Frankie's Olde Soft Drink Company
- Industry: Beverage
- Founded: 2006
- Founder: Mike Schmidt
- Headquarters: Balgowan, KwaZulu-Natal (Umgungundlovu District Municipality), South Africa
- Area served: South Africa
- Products: Soft drinks
- Revenue: R18 million (2010/2011)
- Parent: Clover (dairy)
- Website: www.frankiessoftdrinks.com

= Frankie's =

South African soft drink company

Frankie's is a South African soft drink company based in Balgowan, KwaZulu-Natal. It specialises in the production of niche soft drinks that have the same or similar taste to soft drinks from or before the 1950s.

The company was established in 2006 by Mike and Paula Schmidt in Balgowan. Its largest markets in 2015 were the Western Cape, KwaZulu-Natal, and Gauteng provinces of South Africa. In 2015 the South African dairy company Clover bought a 51 percent ownership stake in the company, renaming the business operation Clover Frankie's.

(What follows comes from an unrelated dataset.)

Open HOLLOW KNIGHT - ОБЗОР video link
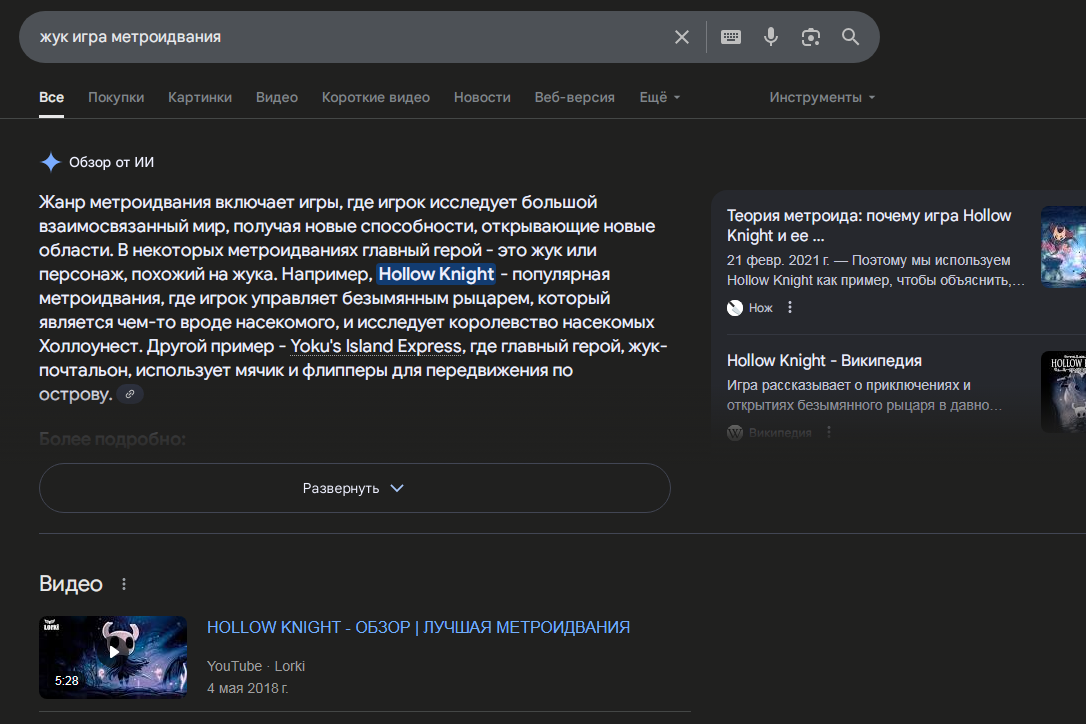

==Woolworths controversy==
In early 2012 the South African Advertising Standards Authority ruled that Woolworths’ vintage cold drink range was an imitation of Frankie’s soft drink range. It was ruled that Woolworths intentionally copied the phrase "Good Old Fashioned Soft Drinks" to promote its own line of beverages thereby infringing on the rights of Frankie's Soft Drinks. Woolworths agreed to remove the range immediately. The controversy got widespread coverage in the South African media. After the event Woolworths South Africa's CEO Ian Moir publicly stated that "Public opinion is so much against us and, whether we're right or whether we're wrong, customer opinion is against us."